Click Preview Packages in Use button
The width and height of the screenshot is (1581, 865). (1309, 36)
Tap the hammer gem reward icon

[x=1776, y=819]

------------------------

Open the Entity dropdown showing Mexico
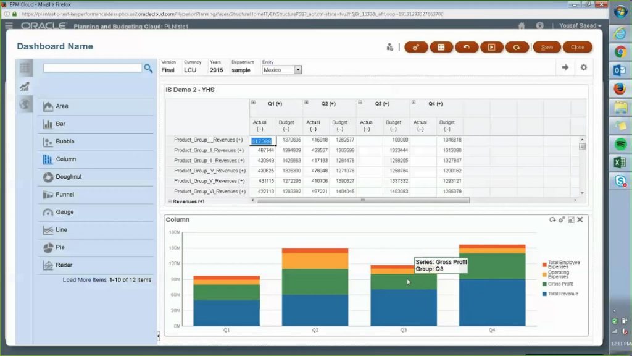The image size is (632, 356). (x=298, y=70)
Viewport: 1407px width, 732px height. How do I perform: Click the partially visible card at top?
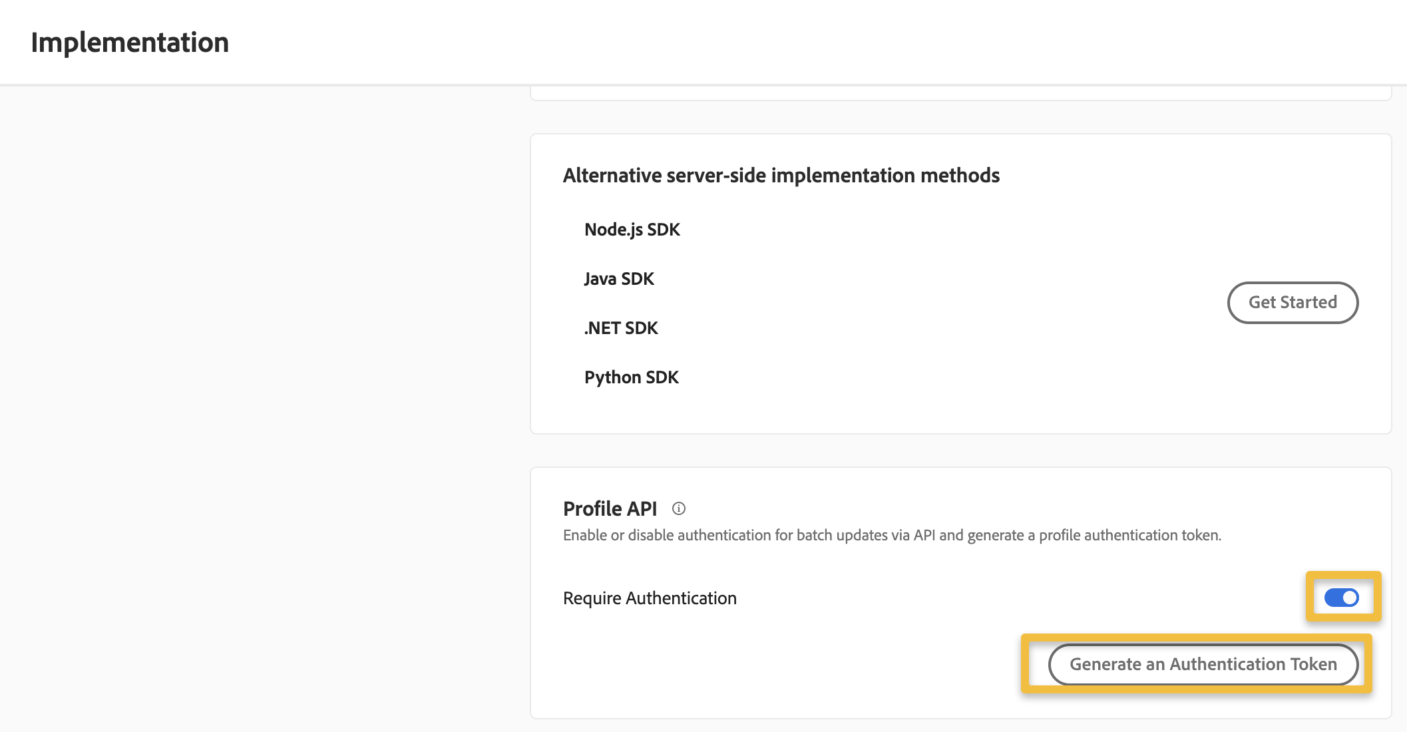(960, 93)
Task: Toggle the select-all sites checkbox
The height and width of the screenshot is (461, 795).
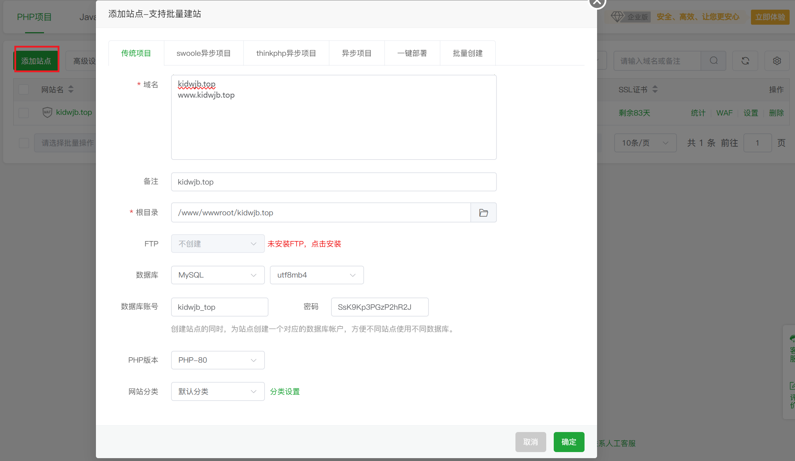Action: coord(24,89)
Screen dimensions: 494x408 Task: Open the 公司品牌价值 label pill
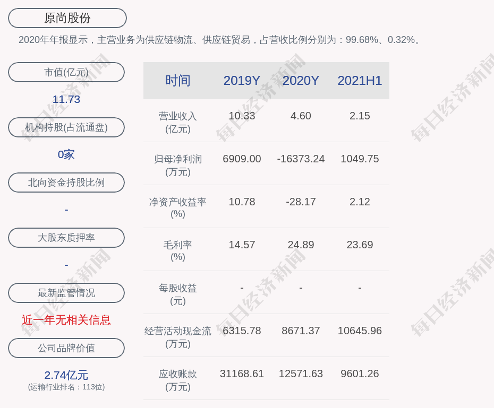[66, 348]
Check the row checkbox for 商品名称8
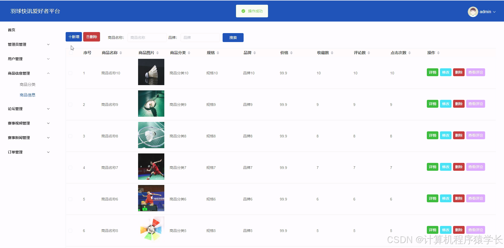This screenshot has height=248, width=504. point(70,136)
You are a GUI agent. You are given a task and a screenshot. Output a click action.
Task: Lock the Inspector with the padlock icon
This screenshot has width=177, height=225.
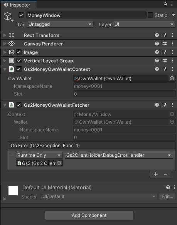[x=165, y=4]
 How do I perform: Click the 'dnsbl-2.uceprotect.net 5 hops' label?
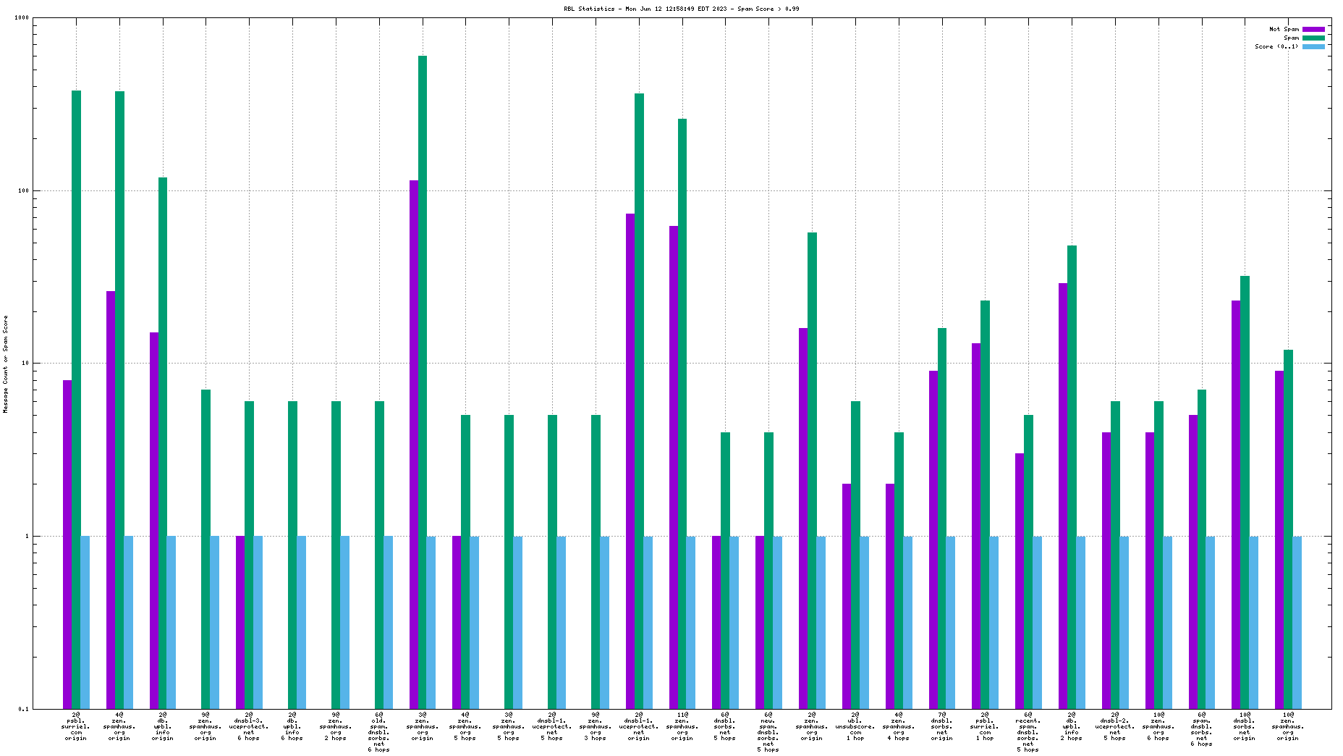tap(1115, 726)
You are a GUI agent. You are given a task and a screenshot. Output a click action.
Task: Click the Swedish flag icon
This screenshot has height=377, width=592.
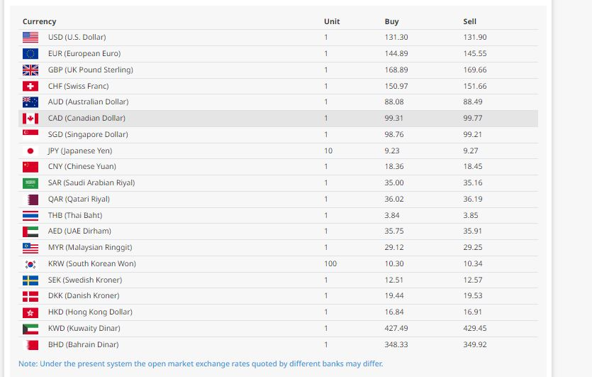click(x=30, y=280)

------------------------

## [КОРОТКОЕ ЗАДАНИЕ]
Перепишите дословно строки от строки с «Screen dimensions: 494x408» до строки с «click(x=30, y=280)» включительно, не включая в ответ изображения.

## [РЕШЕНИЕ УПРАЖНЕНИЯ]
Screen dimensions: 494x408 Task: Open the 公司品牌价值 label pill
[66, 348]
Check the row checkbox for 商品名称8
This screenshot has height=248, width=504. point(70,136)
You are a GUI agent. You are given a task and a screenshot. Output a click action.
Task: Lock the Inspector with the padlock icon
This screenshot has width=177, height=225.
[x=165, y=4]
 How do I perform: Click the 'dnsbl-2.uceprotect.net 5 hops' label?
tap(1115, 726)
You are a GUI agent. You are given a task and a screenshot. Output a click action.
Task: Click the Swedish flag icon
This screenshot has height=377, width=592.
click(x=30, y=280)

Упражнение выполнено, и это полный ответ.